[Teks Pilihan]:
►

Cukup lama buat gue untuk mendapatkan ‘klik’ atau ‘feel’ dengan novel ini. Memang, harus gue akui, novel ini keren. Semua ditulis dengan begitu detail dan sistematis. Gak heran sih, kalo ternyata novel ini jadi ‘inspirasi’ atau ‘manual book’ beberapa orang untuk melakukan tindak kejahatan, seperti pembunuhan atau pemalsuan passport

Bukan novel yang membuat adrenalin gue terpacu untuk baca terus dan terus. Menjelang akhir bagian pertama, baru gue mulai bisa pelan-pelan menikmati isi novel ini. Bagian-bagian yang gue suka adalah bagiannya si Jakal. Setiap dia lagi mempersiapkan segala sesuatunya, bekerja sendiri. Misterius. Gue jadi terbayang sama Daniel Craig – si James Bond.

Eksekusi akhir novel ini berlangsung cepat. Berbeda detail yang begitu panjang di bagian awalnya. Mulai deh keliatan seperti ‘adegan’ film. Detektif yang bolak-balik kalah cepet dengan si penjahat.

Salah satu yang membuat gue betah adalah pemilihan kertas dan font-nya yang ‘bersahabat’ dengan mata. Tapi, kenapa banyak bahasa Perancis yang gak diterjemahin? Dan gue sempat berpikir, kenapa juga Jackal itu harus diterjemahin jadi Jakal, kenapa gak tetap dengan tulisan aslinya?

Wednesday, July 27, 2011

The Thief

The Thief (Sang Pencuri dari Eddis)
Megan Whalen Turner @ 1996
Zaky Yamani (Terj.)
GPU – Juni 2011
360 hal.

Gen, dipenjara karena kebodohannya sendiri. Ia membual bias mencuri apa saja, tapi malah memamerkan hasil curiannya di sebuah kedai anggur.

Suatu hari, penasihat Raja Sounis, sang Magus datang membebaskannya. Bukan tanpa maksud akhirnya Gen dibebaskan. Sang Magus punya misi khusus untuk mau merepotkan diri melakukan hal itu.

Sang Magus meminta Gen untuk mencuri sebuah batu. Batu ini bukan sembarang batu, tapi jika Raja Sounis bisa memiliki batu ini, maka hal ini bisa dijadikan ‘alasan’ untuk menikahi Ratu Eddis dan menyatukan kedua wilayah.

◄

[Data Tercatat]:
►

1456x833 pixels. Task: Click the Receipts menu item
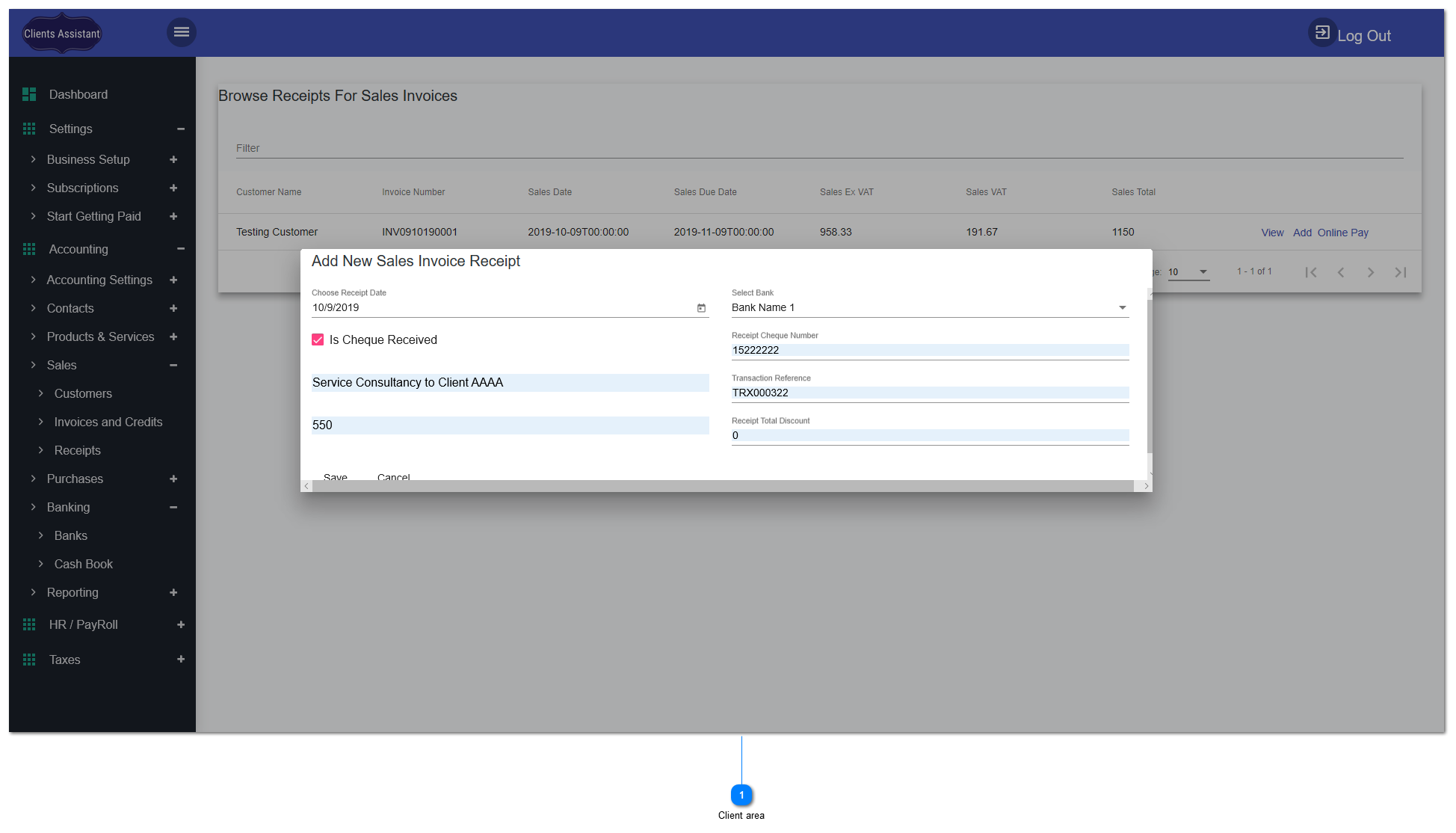[x=78, y=450]
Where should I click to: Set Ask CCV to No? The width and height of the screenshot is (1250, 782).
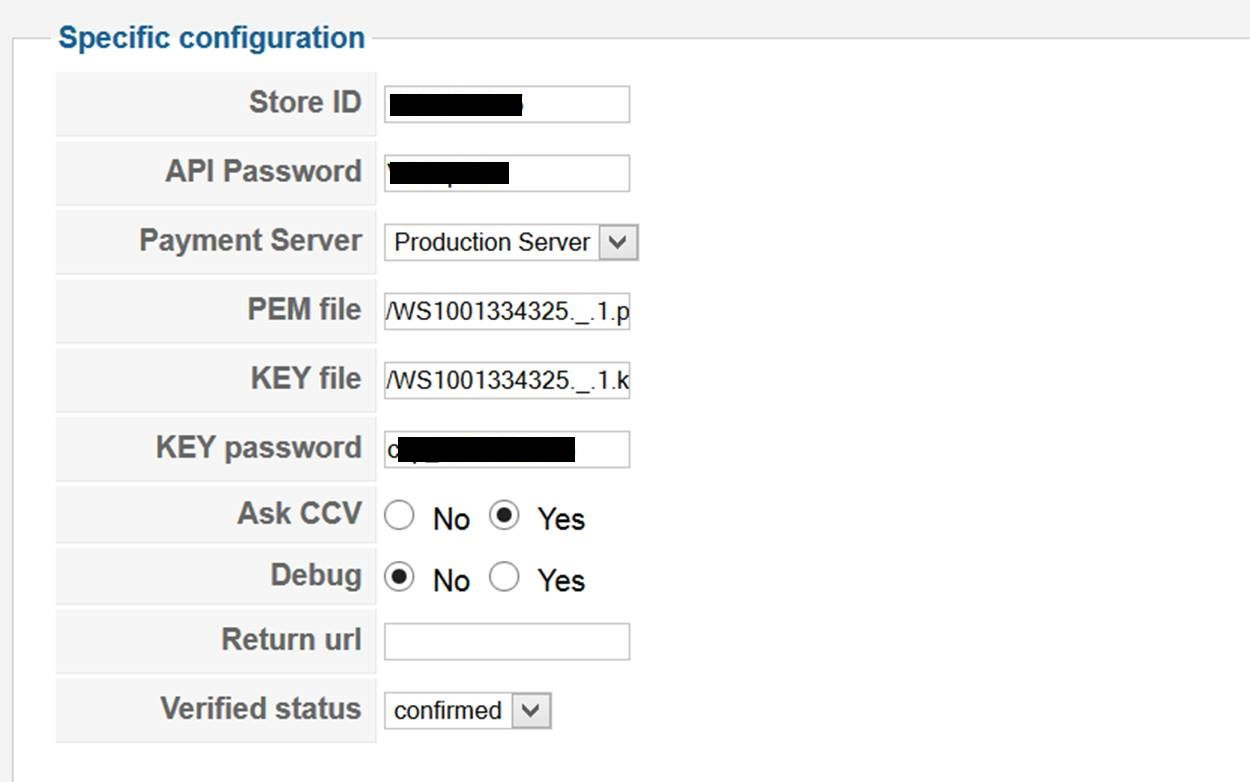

◄

[Yang Diminta]:
1. Salin kata demi kata bagian teks ulasan buku yang dimulai dari "Megan Whalen Turner" hingga "melakukan hal itu.".
2. Teruskan teks ulasan buku itu mulai dari kalimat terakhir yang tertulis.

[Jawaban Tugas]:
1.
Megan Whalen Turner @ 1996
Zaky Yamani (Terj.)
GPU – Juni 2011
360 hal.

Gen, dipenjara karena kebodohannya sendiri. Ia membual bias mencuri apa saja, tapi malah memamerkan hasil curiannya di sebuah kedai anggur.

Suatu hari, penasihat Raja Sounis, sang Magus datang membebaskannya. Bukan tanpa maksud akhirnya Gen dibebaskan. Sang Magus punya misi khusus untuk mau merepotkan diri melakukan hal itu.

2.
Maka, Gen pun berangkat bersama sang Magus dan rombongan yang terdiri dari 2 orang murid sang Magus dan satu orang pengawal. Perjalanan terbilang lancar. Tak ada hambatan yang berarti kecuali makanan yang harus dihemat, jalan yang terjal dan berbatu. Hambatan sesungguhnya baru terjadi saat Gen harus masuk ke dalam gua tempat batu itu ada.

Terus terang gue rada gak sabar baca buku ini. Membosankan. Karakter Gen juga ‘nyebelin’ banget. Anak muda yang manja, sok cakep, bawel dan kadang sok tahu. Tokoh lain juga gak ada yang – menurut gue – ‘kuat’ karakternya. Padahal dari cover-nya, seolah Gen itu tokoh yang gagah, pemberani dan pantang menyerah. Terlalu ‘macho’ untuk jadi gambaran tokoh seperti Gen.

Jalan cerita juga cenderung datar, saat ada pertempuran pun juga gak membuat jadi tegang. Kaya’nya terlalu bertele-tele. Buku yang gak terlalu tebel ini, mungkin bisa jadi lebih tipis lagi. (duh.. gue jadi sok bisa nulis aja)

Yang menarik justru catatan dari penulis, tentang latar belakang penulisannya dari mana dia mengambil ide cerita, dan daftar buku-buku yang berpengaruh dalam prosesnya jadi penulis. Hmmm.. bisa jadi contekan…

Buku ini ada sekuel-nya, tapi rasanya gue gak tertarik untuk tahu lanjutannya.

Tuesday, July 26, 2011

One Amazing Thing

One Amazing Thing
Chitra Banerjee Divakaruni @ 2009
Sujatrini Liza (Terj.)
Qanita – Cet. 1, Juni 2011
422 hal.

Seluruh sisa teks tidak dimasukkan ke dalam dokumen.